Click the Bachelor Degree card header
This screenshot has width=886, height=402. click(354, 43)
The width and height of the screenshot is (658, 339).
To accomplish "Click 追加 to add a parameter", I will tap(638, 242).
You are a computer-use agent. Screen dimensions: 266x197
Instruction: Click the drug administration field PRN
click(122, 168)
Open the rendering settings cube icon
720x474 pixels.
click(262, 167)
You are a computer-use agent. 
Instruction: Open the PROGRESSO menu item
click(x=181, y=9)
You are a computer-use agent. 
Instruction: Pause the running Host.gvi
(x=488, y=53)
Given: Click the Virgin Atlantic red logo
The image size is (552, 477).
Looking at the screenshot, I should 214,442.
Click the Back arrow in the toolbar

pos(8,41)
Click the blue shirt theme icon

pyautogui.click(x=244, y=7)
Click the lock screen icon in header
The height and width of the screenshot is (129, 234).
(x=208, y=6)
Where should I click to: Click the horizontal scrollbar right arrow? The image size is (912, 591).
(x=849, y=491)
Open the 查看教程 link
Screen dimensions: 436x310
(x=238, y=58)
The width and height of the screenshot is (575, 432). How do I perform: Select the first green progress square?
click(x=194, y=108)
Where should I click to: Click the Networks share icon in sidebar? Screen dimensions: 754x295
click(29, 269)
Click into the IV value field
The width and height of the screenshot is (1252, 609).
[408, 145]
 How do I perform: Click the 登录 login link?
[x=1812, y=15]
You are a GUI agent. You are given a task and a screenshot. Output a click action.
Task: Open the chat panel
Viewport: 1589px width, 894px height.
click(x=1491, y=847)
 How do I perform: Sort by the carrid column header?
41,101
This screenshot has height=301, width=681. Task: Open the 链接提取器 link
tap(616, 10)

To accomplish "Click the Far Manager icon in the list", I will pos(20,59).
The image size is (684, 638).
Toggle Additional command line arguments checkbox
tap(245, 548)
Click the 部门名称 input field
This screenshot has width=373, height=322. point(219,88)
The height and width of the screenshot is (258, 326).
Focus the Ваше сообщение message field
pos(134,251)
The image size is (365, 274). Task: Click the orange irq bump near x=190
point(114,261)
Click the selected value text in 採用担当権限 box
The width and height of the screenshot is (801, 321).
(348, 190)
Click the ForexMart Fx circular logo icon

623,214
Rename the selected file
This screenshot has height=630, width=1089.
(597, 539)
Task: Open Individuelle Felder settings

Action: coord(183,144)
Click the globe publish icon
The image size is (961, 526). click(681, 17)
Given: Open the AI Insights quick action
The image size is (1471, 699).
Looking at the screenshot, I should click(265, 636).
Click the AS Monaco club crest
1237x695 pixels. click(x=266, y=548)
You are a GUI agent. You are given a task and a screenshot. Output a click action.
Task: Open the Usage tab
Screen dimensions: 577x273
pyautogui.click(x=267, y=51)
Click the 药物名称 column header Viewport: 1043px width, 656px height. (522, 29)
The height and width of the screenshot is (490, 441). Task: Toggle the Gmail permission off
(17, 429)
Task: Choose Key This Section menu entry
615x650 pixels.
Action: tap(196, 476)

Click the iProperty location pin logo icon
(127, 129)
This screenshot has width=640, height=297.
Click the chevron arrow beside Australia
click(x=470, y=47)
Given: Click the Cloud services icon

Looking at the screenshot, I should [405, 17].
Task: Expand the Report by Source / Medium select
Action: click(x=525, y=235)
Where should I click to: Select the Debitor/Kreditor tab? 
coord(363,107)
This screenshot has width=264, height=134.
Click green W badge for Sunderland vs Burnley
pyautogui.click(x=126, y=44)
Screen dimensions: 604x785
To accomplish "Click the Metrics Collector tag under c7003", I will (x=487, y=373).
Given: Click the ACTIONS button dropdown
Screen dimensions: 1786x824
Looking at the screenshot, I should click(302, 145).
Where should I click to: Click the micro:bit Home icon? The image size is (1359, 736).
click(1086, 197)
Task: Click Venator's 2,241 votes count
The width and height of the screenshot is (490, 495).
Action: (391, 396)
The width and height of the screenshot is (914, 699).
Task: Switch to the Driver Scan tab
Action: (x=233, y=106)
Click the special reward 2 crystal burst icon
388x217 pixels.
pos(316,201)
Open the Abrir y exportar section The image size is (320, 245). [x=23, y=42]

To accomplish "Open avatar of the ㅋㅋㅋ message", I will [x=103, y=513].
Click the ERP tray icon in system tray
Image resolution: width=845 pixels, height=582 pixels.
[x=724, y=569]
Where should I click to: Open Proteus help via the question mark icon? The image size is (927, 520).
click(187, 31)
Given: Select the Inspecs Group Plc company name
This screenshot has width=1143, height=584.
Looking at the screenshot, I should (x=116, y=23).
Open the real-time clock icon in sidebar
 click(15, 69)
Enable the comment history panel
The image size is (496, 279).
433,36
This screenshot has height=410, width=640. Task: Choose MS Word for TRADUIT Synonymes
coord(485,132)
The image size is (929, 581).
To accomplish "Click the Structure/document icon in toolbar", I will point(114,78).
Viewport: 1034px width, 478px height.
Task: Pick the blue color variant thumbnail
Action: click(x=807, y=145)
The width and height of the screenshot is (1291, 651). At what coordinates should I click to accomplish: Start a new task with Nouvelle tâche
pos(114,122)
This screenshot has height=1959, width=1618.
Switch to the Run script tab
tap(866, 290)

+ + + + +

### Task details:
Look back at the data above. Transcribe exactly the lines starting at the line that contains "The width and height of the screenshot is (575, 432)." and ending at the line that contains "Given: Open the AI Insights quick action".

### Result of the task:
The width and height of the screenshot is (575, 432). How do I perform: Select the first green progress square?
click(x=194, y=108)
Where should I click to: Click the Networks share icon in sidebar? Screen dimensions: 754x295
click(29, 269)
Click into the IV value field
The width and height of the screenshot is (1252, 609).
[408, 145]
 How do I perform: Click the 登录 login link?
[x=1812, y=15]
You are a GUI agent. You are given a task and a screenshot. Output a click action.
Task: Open the chat panel
Viewport: 1589px width, 894px height.
click(x=1491, y=847)
 How do I perform: Sort by the carrid column header?
41,101
This screenshot has height=301, width=681. Task: Open the 链接提取器 link
tap(616, 10)

To accomplish "Click the Far Manager icon in the list", I will pos(20,59).
The image size is (684, 638).
Toggle Additional command line arguments checkbox
tap(245, 548)
Click the 部门名称 input field
This screenshot has width=373, height=322. point(219,88)
The height and width of the screenshot is (258, 326).
Focus the Ваше сообщение message field
pos(134,251)
The image size is (365, 274). Task: Click the orange irq bump near x=190
point(114,261)
Click the selected value text in 採用担当権限 box
The width and height of the screenshot is (801, 321).
(348, 190)
Click the ForexMart Fx circular logo icon

623,214
Rename the selected file
This screenshot has height=630, width=1089.
(597, 539)
Task: Open Individuelle Felder settings

Action: coord(183,144)
Click the globe publish icon
The image size is (961, 526). click(681, 17)
Given: Open the AI Insights quick action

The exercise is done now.